* TRECHO DO TEXTO *
O presidente do Instituto Acende Brasil, Claudio Sales, ressalta que o momento é crítico, devido ao aumento da inflação, ao mesmo tempo em que há uma perda de renda muito agressiva por parte da população. “A Aneel [Agência Nacional de Energia Elétrica] tenta ver a possibilidade de mitigar esse efeito [inflacionário] nas tarifas”, afirmou o especialista “Mas é crucial que a Aneel deixe claro em todos os momentos que vai preservar a neutralidade para as empresas e que as medidas sejam discutidas bilateralmente com as concessionárias”, afirmou.

Na mesma linha, Gustavo de Marchi, sócio diretor do Décio Freire Advogados e presidente da comissão de energia do Conselho Federal da Ordem dos Advogados do Brasil (OAB), defende que, no caso das tarifas de gás natural, é importante que as decisões sejam tomadas em consenso com o setor. “O setor elétrico pode nos ensinar questões sobre reajustes. Toda e qualquer saída para isso pressupõe uma decisão consensual”, afirmou.

O especialista participou de recente reunião realizada pelo Ministério de Minas e Energia com a Associação Brasileira das Empresas Distribuidoras de Gás Canalizado (Abegás), sobre o anúncio, pela Petrobras, de aumento médio de 39% do preço do gás natural fornecido para as distribuidoras, a partir de maio. Com o reajuste, o preço do gás natural estará em patamar superior ao período pré-pandemia de covid-19. Esse aumento é motivado pela variação do petróleo tipo Brent e do dólar, no primeiro trimestre de 2021, e pelo IGP-M.

* DADOS FORNECIDOS *

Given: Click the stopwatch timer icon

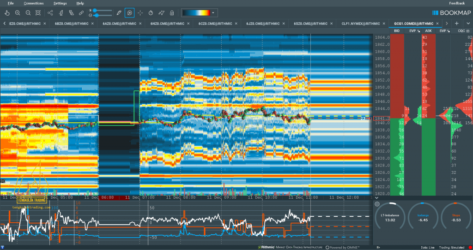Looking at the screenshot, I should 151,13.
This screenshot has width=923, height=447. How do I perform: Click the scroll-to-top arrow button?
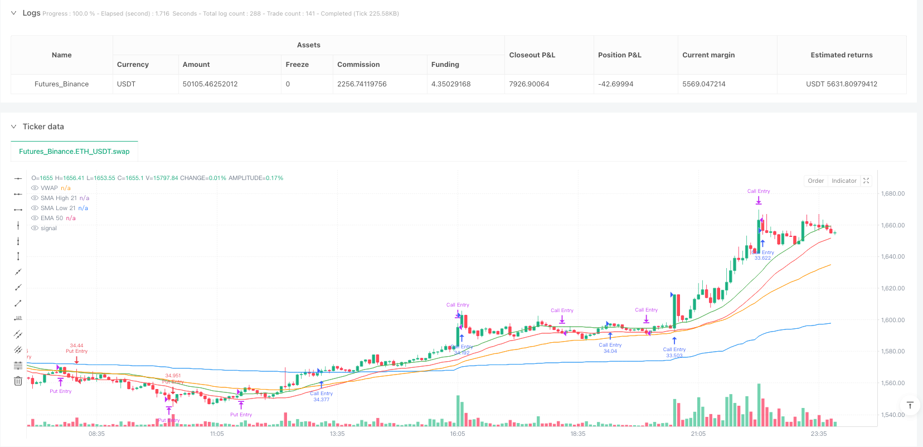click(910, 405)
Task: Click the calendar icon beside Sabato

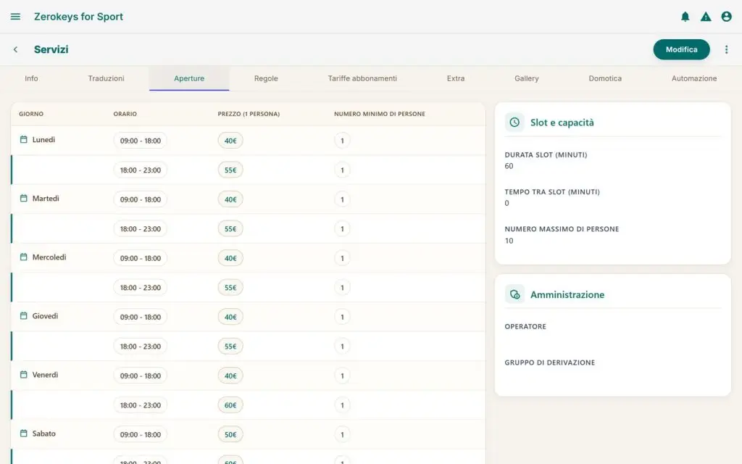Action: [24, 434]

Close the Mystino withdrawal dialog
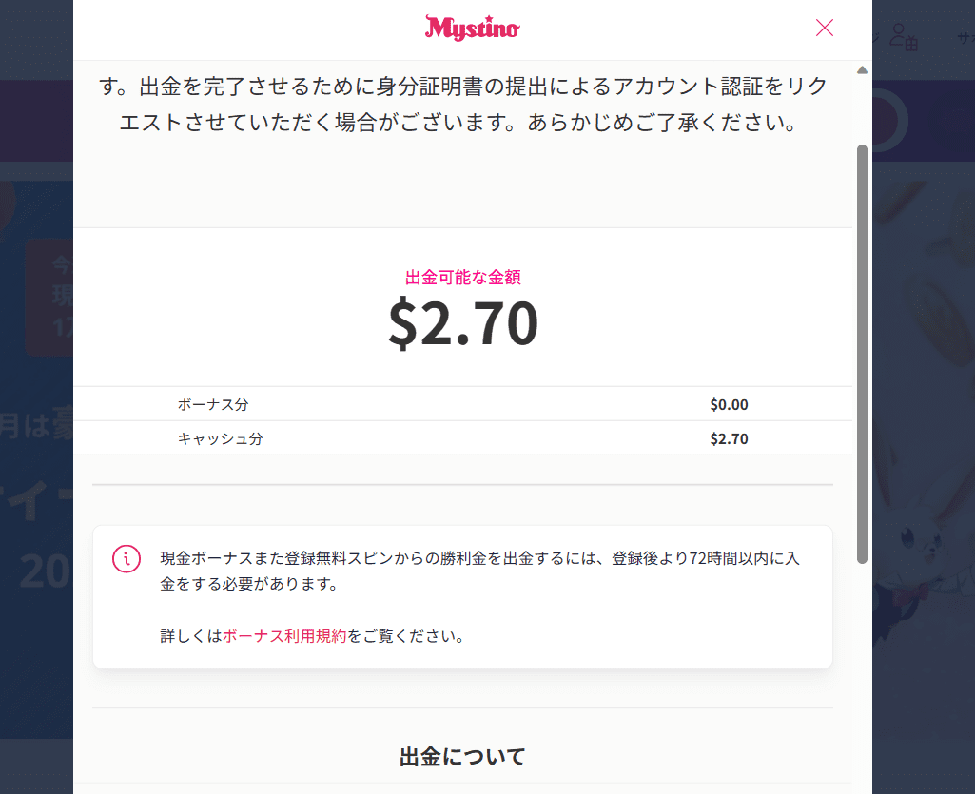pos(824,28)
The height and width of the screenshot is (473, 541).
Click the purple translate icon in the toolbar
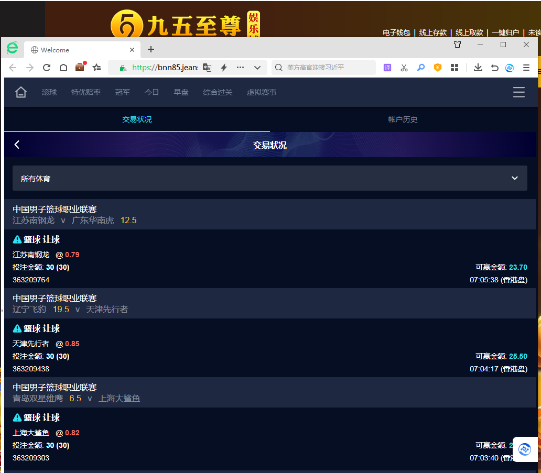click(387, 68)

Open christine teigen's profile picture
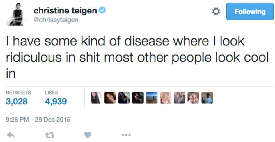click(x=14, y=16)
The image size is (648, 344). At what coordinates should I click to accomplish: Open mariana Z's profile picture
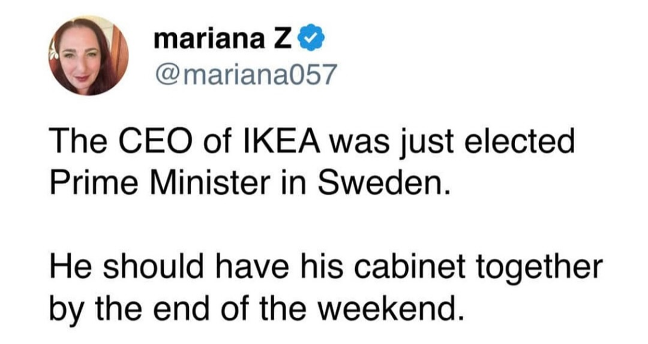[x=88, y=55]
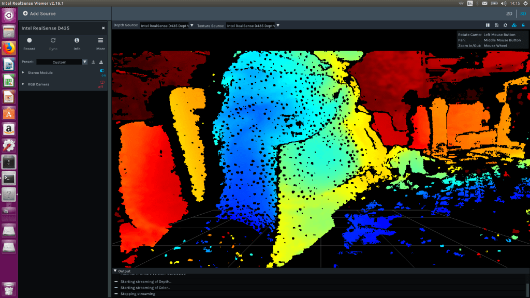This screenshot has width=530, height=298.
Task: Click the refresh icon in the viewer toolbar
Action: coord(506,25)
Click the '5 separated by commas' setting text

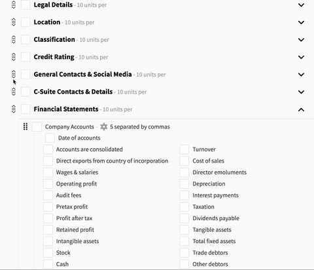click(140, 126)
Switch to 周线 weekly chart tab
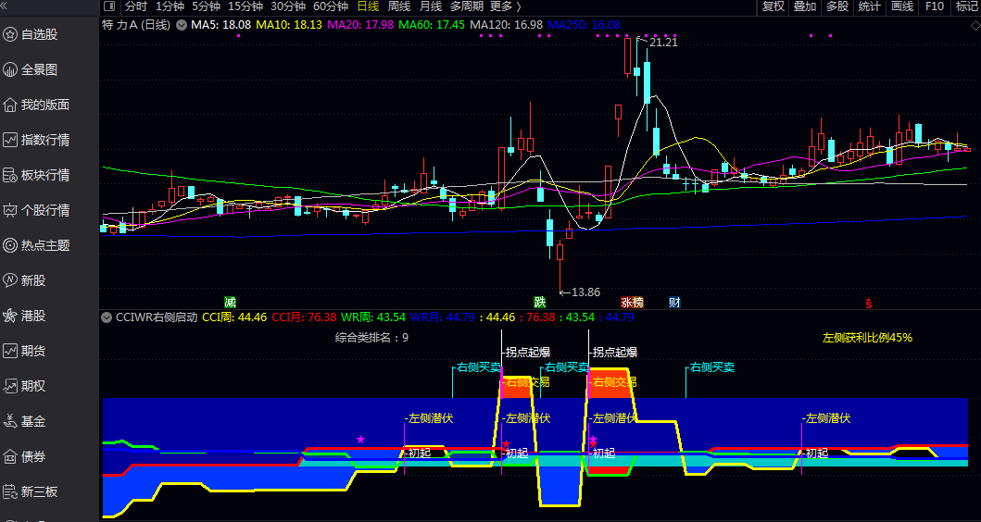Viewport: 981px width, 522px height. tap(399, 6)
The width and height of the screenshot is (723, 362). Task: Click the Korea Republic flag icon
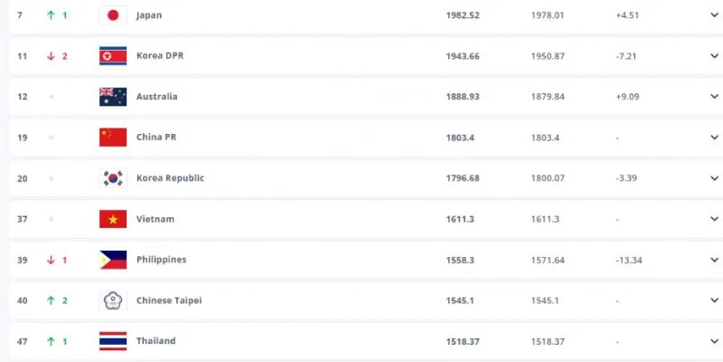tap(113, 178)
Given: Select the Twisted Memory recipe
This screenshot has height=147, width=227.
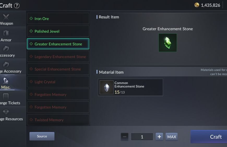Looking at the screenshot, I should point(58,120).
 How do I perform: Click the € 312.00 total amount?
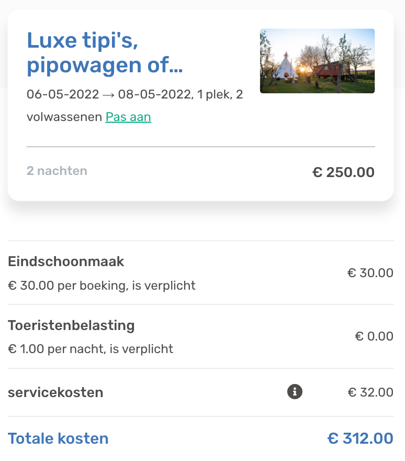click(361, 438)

* PARTES DO EXERCÍCIO *
1. Imprima, sem nenhuma alteração, a parte do texto sobre as tarifas de energia e gás que começa em "O especialista participou" e termina em "e pelo IGP-M.".
2. Prossiga com o texto sobre as tarifas de energia e gás, começando logo depois da última frase dele.

* PROBLEMAS RESOLVIDOS *
1.
O especialista participou de recente reunião realizada pelo Ministério de Minas e Energia com a Associação Brasileira das Empresas Distribuidoras de Gás Canalizado (Abegás), sobre o anúncio, pela Petrobras, de aumento médio de 39% do preço do gás natural fornecido para as distribuidoras, a partir de maio. Com o reajuste, o preço do gás natural estará em patamar superior ao período pré-pandemia de covid-19. Esse aumento é motivado pela variação do petróleo tipo Brent e do dólar, no primeiro trimestre de 2021, e pelo IGP-M.

2.
Segundo Adriano Pires, diretor do Centro Brasileiro de Infraestrutura (CBIE), o principal motivo para o impacto na inflação nos últimos meses foi a desvalorização cambial. "Há uma depreciação muito grande do real frente ao dólar. A questão é o câmbio mesmo”. Além de impactar reajustes de preços de combustíveis, de gás natural e da tarifa de Itaipu, a moeda norte-americana também influencia o cálculo do IGP-M, causando um duplo efeito inflacionário.

“Esta é uma inflação importada. Não tem muita coisa que o governo possa fazer”, conta Pires.

A opinião é compartilhada pelo professor Nivalde de Castro, coordenador do Grupo de Estudos do Setor Elétrico (Gesel) da UFRJ, que ressalta ainda o efeito do cenário crítico dos reservatórios hidrelétricos, que demanda operação de termelétricas de custo mais elevado. "O cenário hidrológico vai pesar. Vamos sair do período úmido com nível baixo nos reservatórios", afirmou o especialista. "Vai haver uma pressão. O que o governo pode fazer? Muito pouco", completou.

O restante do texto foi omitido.